Problem requirements
Rewrite the stretch from "Some medical experts" through "the FCC’s website." in the cellphone article below, substituting "stores" for "retailers".

Text for analysis

# # # # # # #

Brain Reacts to Cellphones
Study Finds Region Nearest Antenna Is More Active; Health Implications Unknown
Cellphone use appears to increase brain activity in regions close to where the phone antenna is held against the head, according to a new study, but researchers said the implications for health are still unknown.
The study is the first to demonstrate that radiation from the devices has a direct impact on some brain cells, and is likely to fuel a long-running debate over the safety of cellular phones.
“This study shows that the human brain is sensitive to electromagnetic radiation coming out of cellphones,” said Nora Volkow, an author on the study published Tuesday in the Journal of the American Medical Association. “That is something we need to face.”
However, “our finding does not tell us if this is harmful or not,” said Dr. Volkow, who is head of the National Institute on Drug Abuse.
Some medical experts have been concerned for years about the possible long-term health consequences of frequent cellphone use. The city of San Francisco voted in June to require cellphone retailers to post the amount of radiation emitted by each phone because of the concern.
The Federal Communications Commission sets radiation exposure standards for wireless communication devices aimed at limiting the amount of radiation that is absorbed by the body, and determined that a safe limit for a cellphone user is 1.6 watts per kilogram, averaged over one gram of tissue, in the U.S. and slightly less restrictive in most other countries, according to the FCC’s website.

# # # # # # #

Input data
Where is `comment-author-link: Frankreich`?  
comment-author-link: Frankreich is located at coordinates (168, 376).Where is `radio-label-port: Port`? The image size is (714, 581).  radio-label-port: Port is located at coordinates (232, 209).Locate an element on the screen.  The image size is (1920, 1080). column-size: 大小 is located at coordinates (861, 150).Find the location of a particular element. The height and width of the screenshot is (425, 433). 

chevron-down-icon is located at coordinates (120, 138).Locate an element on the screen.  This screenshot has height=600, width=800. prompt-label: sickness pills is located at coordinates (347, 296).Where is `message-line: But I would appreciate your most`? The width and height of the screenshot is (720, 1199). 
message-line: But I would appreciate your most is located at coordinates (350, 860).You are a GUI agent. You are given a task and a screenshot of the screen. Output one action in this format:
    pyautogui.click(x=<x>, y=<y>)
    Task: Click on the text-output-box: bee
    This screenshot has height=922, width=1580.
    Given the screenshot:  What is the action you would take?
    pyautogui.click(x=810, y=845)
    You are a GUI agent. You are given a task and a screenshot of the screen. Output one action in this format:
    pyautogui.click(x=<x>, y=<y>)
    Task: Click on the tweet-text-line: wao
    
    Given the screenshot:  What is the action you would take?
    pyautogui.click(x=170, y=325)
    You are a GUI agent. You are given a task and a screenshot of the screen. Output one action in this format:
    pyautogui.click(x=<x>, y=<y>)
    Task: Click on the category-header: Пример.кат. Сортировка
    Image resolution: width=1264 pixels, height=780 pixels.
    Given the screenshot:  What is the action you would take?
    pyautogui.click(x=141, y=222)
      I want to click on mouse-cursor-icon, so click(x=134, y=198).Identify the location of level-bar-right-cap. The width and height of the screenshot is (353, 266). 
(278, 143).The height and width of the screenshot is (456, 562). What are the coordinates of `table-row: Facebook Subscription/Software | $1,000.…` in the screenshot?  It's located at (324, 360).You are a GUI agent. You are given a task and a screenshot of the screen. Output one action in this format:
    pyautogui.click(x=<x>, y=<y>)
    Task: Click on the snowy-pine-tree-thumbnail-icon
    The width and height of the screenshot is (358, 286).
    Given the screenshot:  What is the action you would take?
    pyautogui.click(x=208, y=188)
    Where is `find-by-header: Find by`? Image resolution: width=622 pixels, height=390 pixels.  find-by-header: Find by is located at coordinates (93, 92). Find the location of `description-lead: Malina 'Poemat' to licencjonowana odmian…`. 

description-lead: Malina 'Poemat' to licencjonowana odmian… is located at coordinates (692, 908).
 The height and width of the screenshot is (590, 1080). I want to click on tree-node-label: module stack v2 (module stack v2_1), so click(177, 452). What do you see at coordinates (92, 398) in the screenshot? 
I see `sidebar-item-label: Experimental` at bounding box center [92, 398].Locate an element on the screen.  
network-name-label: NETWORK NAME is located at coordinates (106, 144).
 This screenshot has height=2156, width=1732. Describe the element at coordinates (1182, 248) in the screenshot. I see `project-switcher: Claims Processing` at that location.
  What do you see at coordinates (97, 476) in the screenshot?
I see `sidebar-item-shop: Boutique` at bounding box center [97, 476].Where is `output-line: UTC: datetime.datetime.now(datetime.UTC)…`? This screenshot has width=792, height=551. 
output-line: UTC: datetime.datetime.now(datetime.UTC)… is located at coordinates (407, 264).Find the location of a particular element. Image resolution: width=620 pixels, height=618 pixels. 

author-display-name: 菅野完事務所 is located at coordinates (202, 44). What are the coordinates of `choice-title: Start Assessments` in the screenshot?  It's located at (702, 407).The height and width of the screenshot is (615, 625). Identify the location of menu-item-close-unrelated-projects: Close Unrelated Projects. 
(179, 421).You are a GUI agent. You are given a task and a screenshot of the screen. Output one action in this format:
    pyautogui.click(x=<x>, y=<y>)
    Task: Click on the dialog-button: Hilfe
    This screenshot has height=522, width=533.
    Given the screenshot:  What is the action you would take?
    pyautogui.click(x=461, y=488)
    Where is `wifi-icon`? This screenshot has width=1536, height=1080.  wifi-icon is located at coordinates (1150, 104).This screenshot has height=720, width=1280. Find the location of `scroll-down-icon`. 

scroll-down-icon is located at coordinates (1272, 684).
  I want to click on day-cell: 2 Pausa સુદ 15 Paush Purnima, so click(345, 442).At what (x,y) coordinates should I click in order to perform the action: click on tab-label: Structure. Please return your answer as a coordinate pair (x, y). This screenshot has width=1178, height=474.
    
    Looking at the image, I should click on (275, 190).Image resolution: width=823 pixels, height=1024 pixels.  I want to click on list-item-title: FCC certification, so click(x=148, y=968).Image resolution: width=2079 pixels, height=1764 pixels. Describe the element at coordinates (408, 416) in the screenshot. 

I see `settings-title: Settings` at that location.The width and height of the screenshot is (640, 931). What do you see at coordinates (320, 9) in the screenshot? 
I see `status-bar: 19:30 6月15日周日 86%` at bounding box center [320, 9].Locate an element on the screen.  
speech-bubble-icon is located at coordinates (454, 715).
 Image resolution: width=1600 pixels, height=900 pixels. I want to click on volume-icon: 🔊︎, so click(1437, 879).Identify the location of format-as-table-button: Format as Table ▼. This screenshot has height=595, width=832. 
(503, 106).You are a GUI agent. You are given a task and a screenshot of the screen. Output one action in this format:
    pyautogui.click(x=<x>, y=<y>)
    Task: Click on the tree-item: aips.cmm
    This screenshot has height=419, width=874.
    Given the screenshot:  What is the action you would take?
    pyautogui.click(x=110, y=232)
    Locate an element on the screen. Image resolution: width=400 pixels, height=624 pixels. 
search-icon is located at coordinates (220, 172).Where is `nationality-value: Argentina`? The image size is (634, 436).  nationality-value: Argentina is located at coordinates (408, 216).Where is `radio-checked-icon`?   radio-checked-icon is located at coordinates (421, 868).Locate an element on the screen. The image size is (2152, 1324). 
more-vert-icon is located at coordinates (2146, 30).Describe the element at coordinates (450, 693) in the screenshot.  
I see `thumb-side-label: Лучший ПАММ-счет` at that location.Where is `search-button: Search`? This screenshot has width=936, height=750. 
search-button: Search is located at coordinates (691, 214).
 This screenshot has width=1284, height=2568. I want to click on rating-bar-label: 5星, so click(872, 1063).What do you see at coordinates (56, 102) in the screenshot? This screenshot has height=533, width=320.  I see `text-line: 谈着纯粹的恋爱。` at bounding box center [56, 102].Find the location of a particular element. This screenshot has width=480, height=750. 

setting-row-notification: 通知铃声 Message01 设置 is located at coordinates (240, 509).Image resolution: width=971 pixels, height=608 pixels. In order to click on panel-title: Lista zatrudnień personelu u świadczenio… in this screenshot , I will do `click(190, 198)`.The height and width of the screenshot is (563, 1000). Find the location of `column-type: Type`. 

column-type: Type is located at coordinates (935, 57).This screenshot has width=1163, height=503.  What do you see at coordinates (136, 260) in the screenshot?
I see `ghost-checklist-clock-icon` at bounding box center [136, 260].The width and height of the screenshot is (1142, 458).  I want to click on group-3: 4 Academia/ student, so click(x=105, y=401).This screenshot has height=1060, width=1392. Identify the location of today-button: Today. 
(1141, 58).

# # # # # # #

Task response
Some medical experts have been concerned for years about the possible long-term health consequences of frequent cellphone use. The city of San Francisco voted in June to require cellphone stores to post the amount of radiation emitted by each phone because of the concern.
The Federal Communications Commission sets radiation exposure standards for wireless communication devices aimed at limiting the amount of radiation that is absorbed by the body, and determined that a safe limit for a cellphone user is 1.6 watts per kilogram, averaged over one gram of tissue, in the U.S. and slightly less restrictive in most other countries, according to the FCC’s website.